It is worth mentioning that the ITCP is not an information network protocol but a protocol about the operation of physical intermodal transport. It not only divides the operation of the intermodal transport system hierarchically but also divides the functional hierarchy of decision-making. ITCP is a unified framework for complex intermodal transport systems, and roles can make full use of existing resources and provide better services in the framework. Besides, ITCP also guarantees the scalability of the intermodal transport network. Any role can participate in the cooperative operation of the network as long as the uniform protocol is observed. ITCP facilitates hierarchical control, and only necessary information will be exchanged between roles at necessary layers. It not only ensures sufficient information exchange in the network but also protects the business privacy of all stakeholders. In general, ITCP standardizes intermodal transport networks to maximize resource sharing and operational optimization.

In each layer of the Internet protocol, like TCP/IP, the information is added to the head and tail of the data packet, and then the data package is sent through the physical link to another node. After the next node receives the packet, the packet is disassembled layer by layer. This process ensures the independence of each layer. In the ITCP, containers are regarded as data packets. The shipments from consignors are encapsulated, routed, and transferred through the operation of various layers and then transported to another terminal as containers in channels. Then, the next terminal operates layer by layer from the bottom to the top of the protocol after receiving containers, just like the Internet.

Each layer of ITCP contained various function modules, as shown in Table 1, and the modules can improve the operation effect through data interaction with each other. As one of the most important parts of intermodal transportation, the network routing of containers is the focus of this paper. This paper chooses to deal with the problem from the perspective of network flow planning. In the ITCP, the Network Layer received containers from the Encapsulation Layer and realized container route planning. Then, containers are transferred to the next port and loaded to the right vehicle in the Transfer Layer.

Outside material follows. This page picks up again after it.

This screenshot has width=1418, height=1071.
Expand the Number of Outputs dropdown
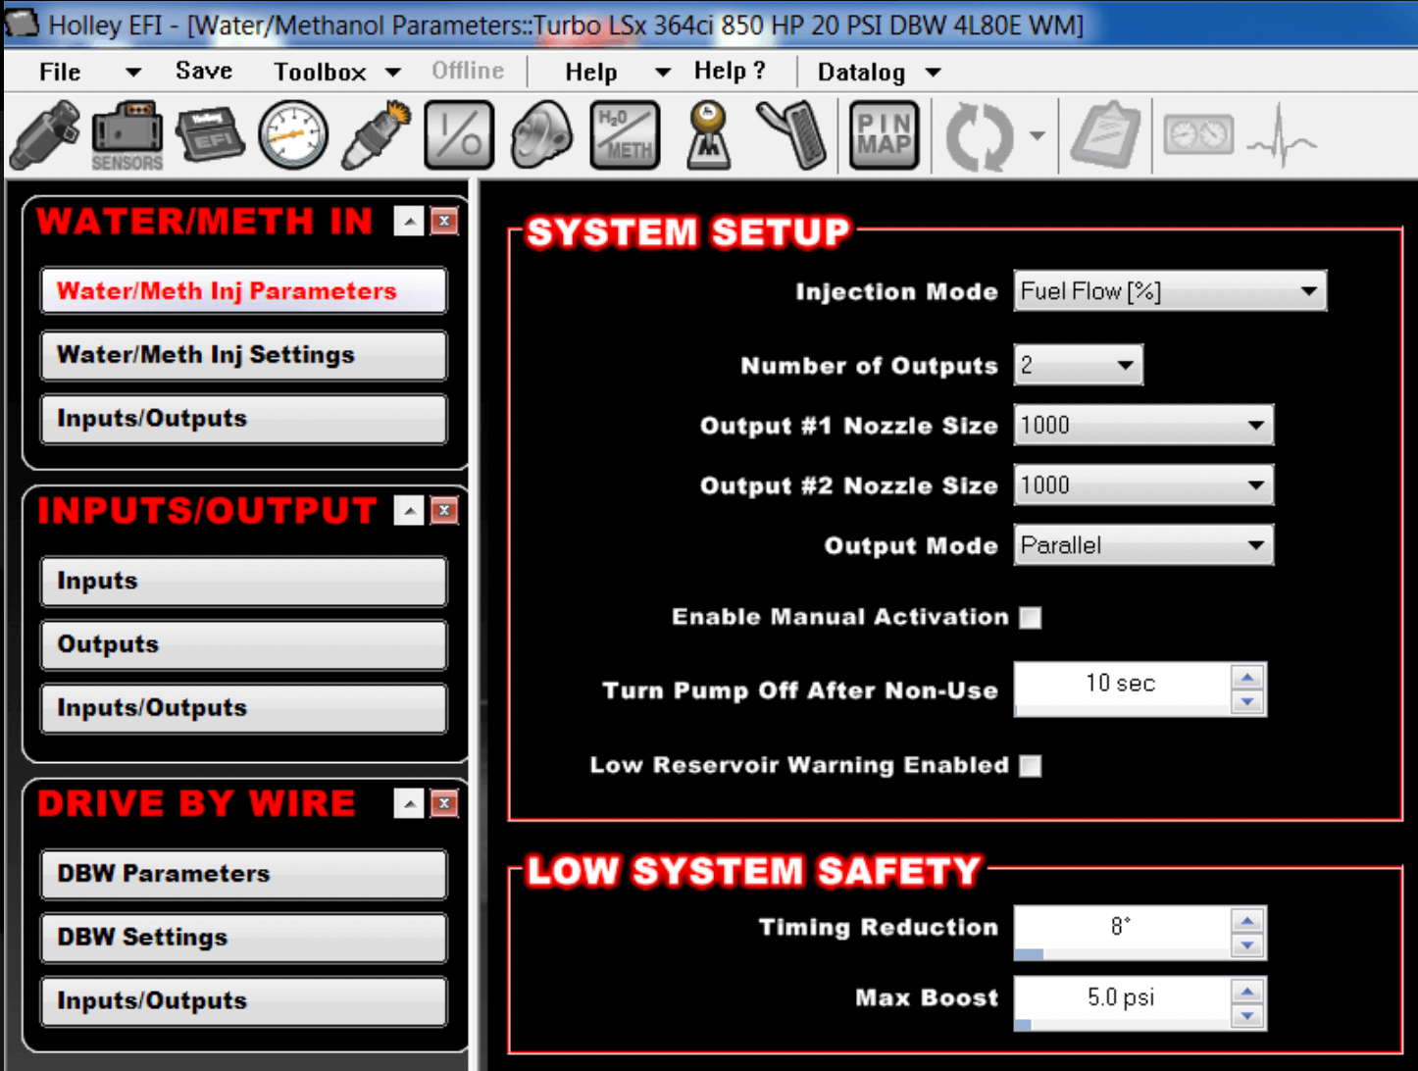pos(1078,365)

LayersFunction modules in each layer

Consignor layerPricing strategy and benefit distribution; consignor demand forecast, etc.
Encapsulation layerPacking calculation and LCL calculation; dispatching of empty containers, etc.
Network layerNetwork design and hub layout; network routing of containers, etc.
Transfer layerOperation resource dispatching; terminal monitoring, etc.
Transport layerTransport resource scheduling, transport monitoring, channel speed estimation, etc.

3.2. Container Routing Module

In the Network Layer of ITCP, the network flow control method needs to deal with uncertain events dynamically, such as the dynamic transport demand, the dynamic change of network condition, etc. Besides, it needs to realize the global optimization of the whole network, which is difficult because the intermodal transport network is too complex to obtain an accurate optimization model. However, the MPC method can provide a good solution. The MPC method divides continuous time into time intervals, and flow control decisions are made in each period with the auxiliary information from other layers of ITCP. But, only the first time interval decision will be executed. Because of this characteristic, the MPC method can overcome the disadvantages of an inaccurate model. This method fully considers all participants in the whole network to guarantee global optimization, and its periodic optimization process ensures the timeliness of decision-making. Moreover, the method can obtain better optimization performance through short-term prediction of future system states. This chapter will specifically describe the flow control method.

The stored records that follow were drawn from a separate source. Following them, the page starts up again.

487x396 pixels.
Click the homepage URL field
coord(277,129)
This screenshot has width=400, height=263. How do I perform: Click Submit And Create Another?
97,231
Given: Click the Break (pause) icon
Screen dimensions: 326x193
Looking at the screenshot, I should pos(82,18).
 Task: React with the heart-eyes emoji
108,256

Under the framework of ITCP, the network flow control problem is a decision support module that runs in the Network Layer, and other layers cooperatively participate in. The structure of the decision model is shown in Figure 2. After finishing operations in the Encapsulation Layer, the container routing module in the Network Layer, which MPC realizes, makes a decision based on the system states and auxiliary information from other modules.

To be specific, the network flow control method proposed in this paper utilized six kinds of information to make a decision, as shown in Figure 2. Because of the complexity of intermodal transport, it is not easy to discuss all these information acquisition methods in one paper. So, we consider this information available in Intelligent Transportation System (ITS), which is the basis of the ITCP.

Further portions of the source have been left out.